--- DATA EXTRACTS ---

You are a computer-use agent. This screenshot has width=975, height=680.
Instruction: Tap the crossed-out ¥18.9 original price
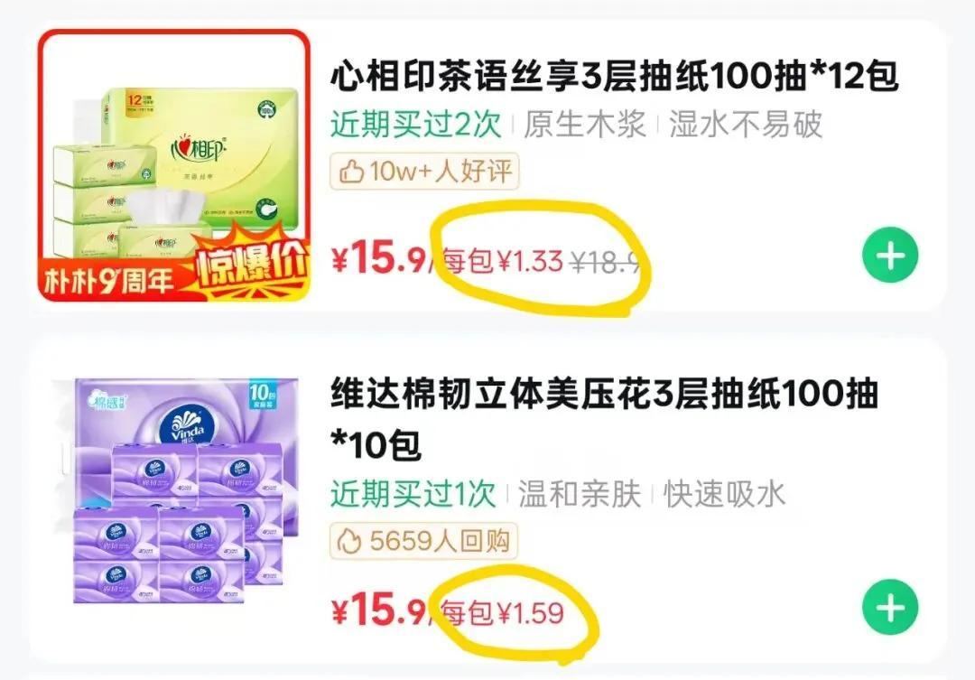[607, 263]
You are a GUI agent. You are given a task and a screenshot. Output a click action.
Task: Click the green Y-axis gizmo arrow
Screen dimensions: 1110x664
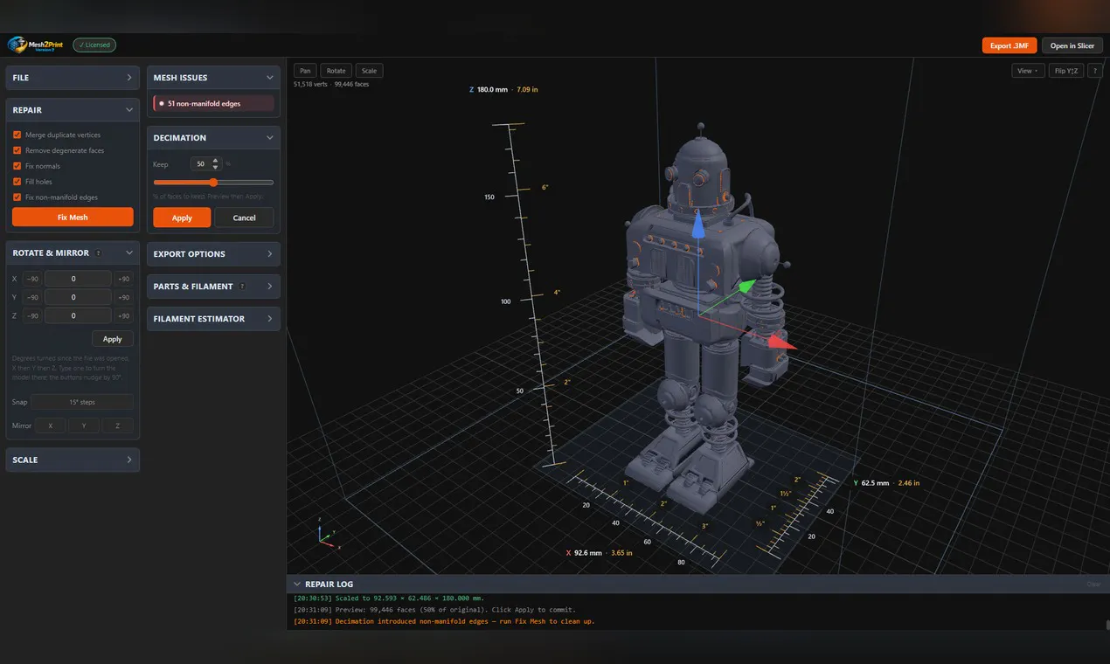[x=746, y=286]
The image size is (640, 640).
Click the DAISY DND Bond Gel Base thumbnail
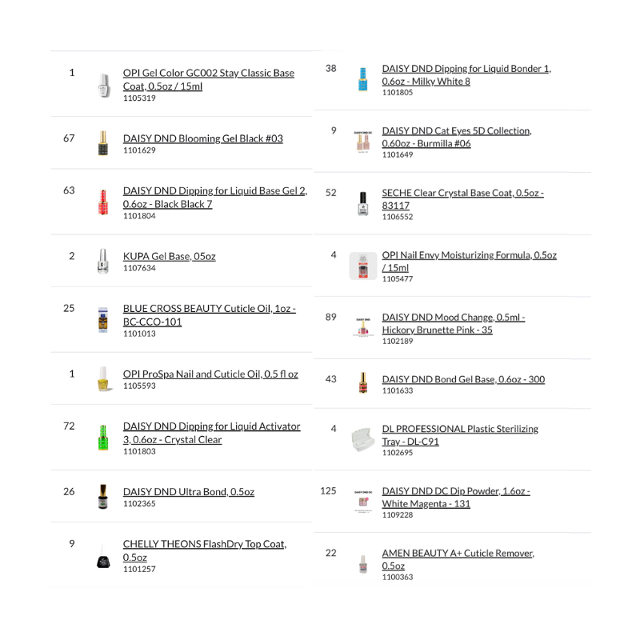(362, 383)
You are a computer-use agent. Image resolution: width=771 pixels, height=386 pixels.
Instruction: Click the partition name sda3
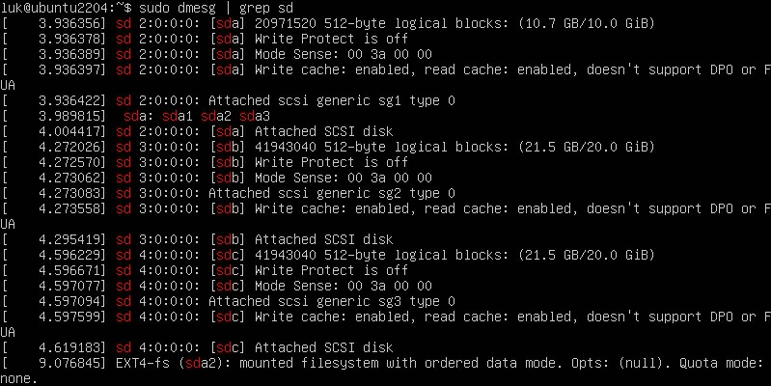tap(255, 116)
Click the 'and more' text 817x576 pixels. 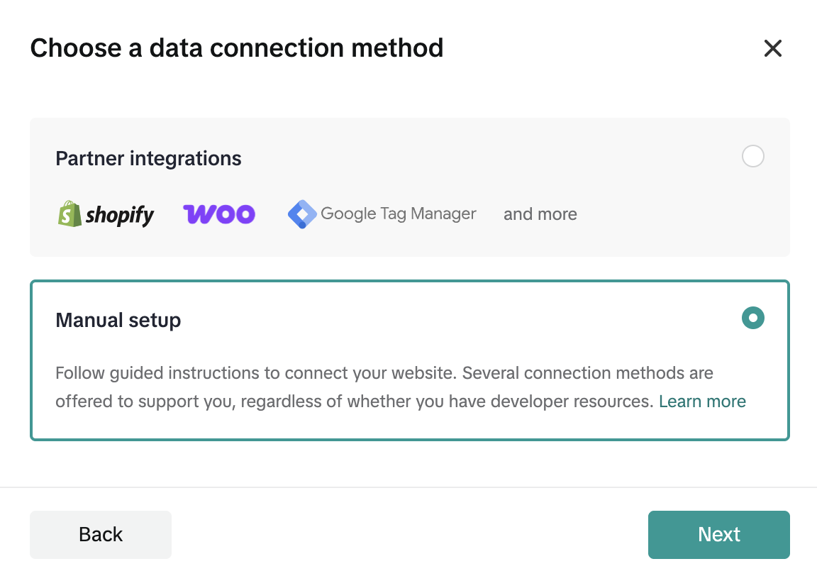[540, 214]
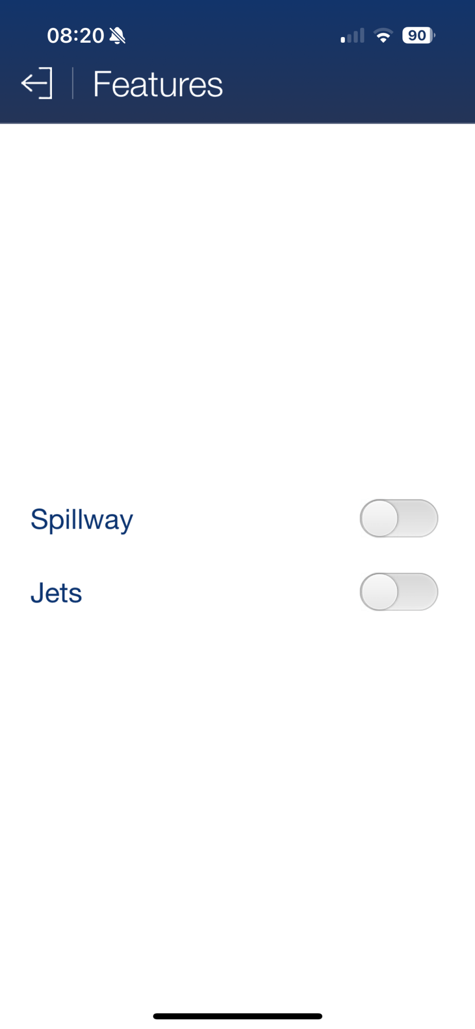Click the blue header bar right of Features

350,84
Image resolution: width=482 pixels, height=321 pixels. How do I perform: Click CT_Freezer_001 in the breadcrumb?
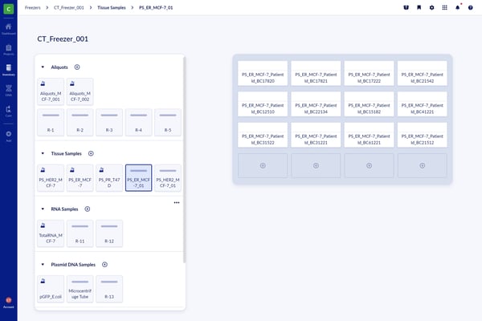[69, 7]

---

WHAT YOU ARE ASKED TO DO:
Everything from the first line of the records through the line containing "You are a computer-use agent. Image" should be repeated exactly, with the pictures left out.

RESPONSE FOR THIS EXERCISE:
You are a computer-use agent. This screenshot has width=975, height=680.
Instruction: Tap the crossed-out ¥18.9 original price
[607, 263]
You are a GUI agent. You are given a task and a screenshot. Output a click action.
Task: Click the green Y-axis gizmo arrow
Screen dimensions: 1110x664
[x=746, y=286]
The image size is (640, 640).
Click the DAISY DND Bond Gel Base thumbnail
(362, 383)
You are a computer-use agent. Image resolution: width=771 pixels, height=386 pixels.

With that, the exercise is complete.